TEXT GENERATIONConcurrency Cost:1Model Size:8BQuant:FP8Ctx Length:32kPublished:Apr 23, 2026Architecture:Transformer Cold

W-61/qwen3-8b-base-slic-hf-ultrafeedback-4xh200-batch-128-20260422-131855 is an 8 billion parameter language model, fine-tuned from W-61/qwen3-8b-base-sft-ultrachat-4xh200-batch-128 on the HuggingFaceH4/ultrafeedback_binarized dataset. This model is optimized for conversational response generation, demonstrating a rewards accuracy of 0.4945 on its evaluation set. It is intended for applications requiring refined dialogue capabilities and preference alignment.

Loading preview...

Model Overview

This model, W-61/qwen3-8b-base-slic-hf-ultrafeedback-4xh200-batch-128-20260422-131855, is an 8 billion parameter language model.
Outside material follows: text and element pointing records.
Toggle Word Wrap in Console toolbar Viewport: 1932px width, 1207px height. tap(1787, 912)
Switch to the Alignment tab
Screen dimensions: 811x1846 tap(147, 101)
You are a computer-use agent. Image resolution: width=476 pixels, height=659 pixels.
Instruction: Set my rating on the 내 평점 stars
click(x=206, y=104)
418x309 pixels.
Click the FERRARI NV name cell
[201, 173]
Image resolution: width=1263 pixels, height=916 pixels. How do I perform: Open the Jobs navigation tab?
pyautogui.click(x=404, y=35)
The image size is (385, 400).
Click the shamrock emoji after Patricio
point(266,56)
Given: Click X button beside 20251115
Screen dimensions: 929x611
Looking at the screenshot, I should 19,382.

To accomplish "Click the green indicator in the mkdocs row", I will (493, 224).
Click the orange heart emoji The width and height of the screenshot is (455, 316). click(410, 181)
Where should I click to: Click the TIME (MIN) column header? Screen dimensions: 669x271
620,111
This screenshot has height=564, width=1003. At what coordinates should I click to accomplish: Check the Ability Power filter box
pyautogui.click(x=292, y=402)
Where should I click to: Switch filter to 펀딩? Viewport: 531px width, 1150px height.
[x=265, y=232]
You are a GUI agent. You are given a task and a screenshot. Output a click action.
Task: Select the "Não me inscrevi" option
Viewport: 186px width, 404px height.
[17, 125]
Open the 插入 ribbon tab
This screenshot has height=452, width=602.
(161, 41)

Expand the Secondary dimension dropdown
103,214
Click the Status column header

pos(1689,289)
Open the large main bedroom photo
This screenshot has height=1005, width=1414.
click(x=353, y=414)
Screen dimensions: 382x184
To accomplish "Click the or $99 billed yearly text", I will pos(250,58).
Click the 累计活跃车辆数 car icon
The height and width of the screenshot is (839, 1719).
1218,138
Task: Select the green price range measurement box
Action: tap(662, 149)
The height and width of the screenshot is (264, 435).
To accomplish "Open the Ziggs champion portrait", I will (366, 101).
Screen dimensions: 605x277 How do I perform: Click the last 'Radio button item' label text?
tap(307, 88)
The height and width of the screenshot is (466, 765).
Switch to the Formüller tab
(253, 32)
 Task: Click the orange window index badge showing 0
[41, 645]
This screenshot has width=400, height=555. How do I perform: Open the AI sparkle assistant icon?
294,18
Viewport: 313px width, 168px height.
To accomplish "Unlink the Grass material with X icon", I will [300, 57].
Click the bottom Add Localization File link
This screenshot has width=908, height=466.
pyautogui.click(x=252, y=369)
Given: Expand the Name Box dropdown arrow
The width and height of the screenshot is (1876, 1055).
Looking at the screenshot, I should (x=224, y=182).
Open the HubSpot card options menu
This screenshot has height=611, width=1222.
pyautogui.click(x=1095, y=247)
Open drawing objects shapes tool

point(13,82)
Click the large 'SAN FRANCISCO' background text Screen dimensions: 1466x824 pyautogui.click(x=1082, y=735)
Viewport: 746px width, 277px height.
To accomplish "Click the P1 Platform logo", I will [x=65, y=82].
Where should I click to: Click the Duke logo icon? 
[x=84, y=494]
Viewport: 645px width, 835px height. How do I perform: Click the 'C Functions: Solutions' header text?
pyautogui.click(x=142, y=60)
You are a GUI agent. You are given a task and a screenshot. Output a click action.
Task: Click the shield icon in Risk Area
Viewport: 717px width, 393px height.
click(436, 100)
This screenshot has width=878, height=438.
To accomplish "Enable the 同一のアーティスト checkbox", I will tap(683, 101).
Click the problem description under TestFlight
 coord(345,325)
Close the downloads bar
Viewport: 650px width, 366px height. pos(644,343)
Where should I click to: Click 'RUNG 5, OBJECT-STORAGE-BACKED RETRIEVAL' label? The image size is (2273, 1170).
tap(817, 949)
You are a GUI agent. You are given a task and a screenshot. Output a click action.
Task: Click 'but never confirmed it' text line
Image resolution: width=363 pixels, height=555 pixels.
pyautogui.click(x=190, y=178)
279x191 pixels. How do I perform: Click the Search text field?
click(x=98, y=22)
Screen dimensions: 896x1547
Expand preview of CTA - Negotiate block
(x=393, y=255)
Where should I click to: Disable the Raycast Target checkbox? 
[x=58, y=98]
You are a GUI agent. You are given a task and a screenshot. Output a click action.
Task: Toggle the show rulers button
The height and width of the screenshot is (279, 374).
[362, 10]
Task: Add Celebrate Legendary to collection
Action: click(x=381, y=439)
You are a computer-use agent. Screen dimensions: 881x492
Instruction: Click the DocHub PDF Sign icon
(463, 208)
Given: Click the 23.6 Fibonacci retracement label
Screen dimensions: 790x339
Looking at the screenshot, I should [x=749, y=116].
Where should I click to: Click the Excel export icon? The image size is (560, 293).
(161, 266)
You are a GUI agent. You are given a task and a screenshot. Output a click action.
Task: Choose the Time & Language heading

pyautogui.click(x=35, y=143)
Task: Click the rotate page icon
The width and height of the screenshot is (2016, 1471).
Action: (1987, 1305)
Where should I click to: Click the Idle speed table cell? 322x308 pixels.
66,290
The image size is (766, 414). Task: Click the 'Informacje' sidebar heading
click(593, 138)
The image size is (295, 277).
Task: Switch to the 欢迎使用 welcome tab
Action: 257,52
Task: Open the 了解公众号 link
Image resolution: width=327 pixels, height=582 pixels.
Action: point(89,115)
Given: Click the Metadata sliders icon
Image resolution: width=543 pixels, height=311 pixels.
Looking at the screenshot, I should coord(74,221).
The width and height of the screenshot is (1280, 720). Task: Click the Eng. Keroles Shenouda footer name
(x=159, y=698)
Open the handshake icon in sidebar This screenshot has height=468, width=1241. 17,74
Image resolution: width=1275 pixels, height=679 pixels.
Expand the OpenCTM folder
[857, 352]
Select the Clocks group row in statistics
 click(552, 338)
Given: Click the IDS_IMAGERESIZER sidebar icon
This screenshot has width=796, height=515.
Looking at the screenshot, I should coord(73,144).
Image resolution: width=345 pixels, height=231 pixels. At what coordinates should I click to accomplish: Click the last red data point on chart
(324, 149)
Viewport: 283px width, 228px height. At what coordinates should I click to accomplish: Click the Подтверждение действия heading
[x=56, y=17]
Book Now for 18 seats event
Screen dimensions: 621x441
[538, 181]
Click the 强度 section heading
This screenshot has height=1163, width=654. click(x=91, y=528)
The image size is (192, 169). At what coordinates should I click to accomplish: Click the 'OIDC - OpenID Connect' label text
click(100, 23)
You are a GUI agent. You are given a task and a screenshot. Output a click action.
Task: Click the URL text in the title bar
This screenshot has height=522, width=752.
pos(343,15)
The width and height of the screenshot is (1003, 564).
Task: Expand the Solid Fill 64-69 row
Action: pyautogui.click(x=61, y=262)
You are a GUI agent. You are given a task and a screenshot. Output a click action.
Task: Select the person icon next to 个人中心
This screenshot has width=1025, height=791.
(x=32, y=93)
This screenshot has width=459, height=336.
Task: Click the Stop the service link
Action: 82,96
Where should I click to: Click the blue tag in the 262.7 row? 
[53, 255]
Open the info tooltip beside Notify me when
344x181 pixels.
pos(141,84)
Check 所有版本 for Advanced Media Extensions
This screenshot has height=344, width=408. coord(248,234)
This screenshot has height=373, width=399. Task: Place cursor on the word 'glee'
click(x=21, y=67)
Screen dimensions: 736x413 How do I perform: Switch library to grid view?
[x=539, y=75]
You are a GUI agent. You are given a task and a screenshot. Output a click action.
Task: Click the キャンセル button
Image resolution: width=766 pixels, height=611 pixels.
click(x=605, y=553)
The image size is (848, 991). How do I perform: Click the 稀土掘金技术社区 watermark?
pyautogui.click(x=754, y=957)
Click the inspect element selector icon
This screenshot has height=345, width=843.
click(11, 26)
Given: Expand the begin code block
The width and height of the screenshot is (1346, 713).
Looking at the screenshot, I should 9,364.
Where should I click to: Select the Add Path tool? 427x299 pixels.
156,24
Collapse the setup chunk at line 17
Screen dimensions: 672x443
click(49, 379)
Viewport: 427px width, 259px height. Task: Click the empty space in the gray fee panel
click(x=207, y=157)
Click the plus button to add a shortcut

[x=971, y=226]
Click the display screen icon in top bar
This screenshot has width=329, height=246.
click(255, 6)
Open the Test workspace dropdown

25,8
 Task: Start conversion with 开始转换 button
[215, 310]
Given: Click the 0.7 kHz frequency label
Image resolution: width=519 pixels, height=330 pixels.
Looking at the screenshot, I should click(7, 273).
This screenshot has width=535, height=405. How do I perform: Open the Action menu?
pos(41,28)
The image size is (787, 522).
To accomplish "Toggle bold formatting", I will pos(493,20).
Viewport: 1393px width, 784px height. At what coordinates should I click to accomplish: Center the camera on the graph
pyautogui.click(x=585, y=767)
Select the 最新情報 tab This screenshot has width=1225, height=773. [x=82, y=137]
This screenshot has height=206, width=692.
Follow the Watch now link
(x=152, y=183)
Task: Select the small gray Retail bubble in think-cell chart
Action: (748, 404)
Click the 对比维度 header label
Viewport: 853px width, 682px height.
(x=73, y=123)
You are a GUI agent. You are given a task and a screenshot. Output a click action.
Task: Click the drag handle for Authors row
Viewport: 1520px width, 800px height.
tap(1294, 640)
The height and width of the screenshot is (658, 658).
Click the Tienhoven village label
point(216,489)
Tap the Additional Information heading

It is a fine-tuned iteration of the W-61/qwen3-8b-base-sft-ultrachat-4xh200-batch-128 base model, specifically trained on the HuggingFaceH4/ultrafeedback_binarized dataset.

Key Characteristics

  • Fine-tuned for Preference Alignment: The model has undergone fine-tuning using the Ultrafeedback dataset, which is designed to align model responses with human preferences.
  • Evaluation Metrics: Achieved a rewards accuracy of 0.4945 on the evaluation set, with a rewards margin of -12.0516, indicating its performance in distinguishing preferred responses.
  • Training Configuration: Trained with a learning rate of 5e-07, a total batch size of 128, and utilizing a cosine learning rate scheduler with a warmup ratio of 0.1 over 1 epoch.

Intended Use Cases

This model is suitable for applications requiring improved conversational quality and adherence to user preferences, particularly in dialogue systems or interactive AI agents where response quality and alignment are critical. Its fine-tuning on a feedback dataset suggests an optimization for generating more desirable and contextually appropriate outputs.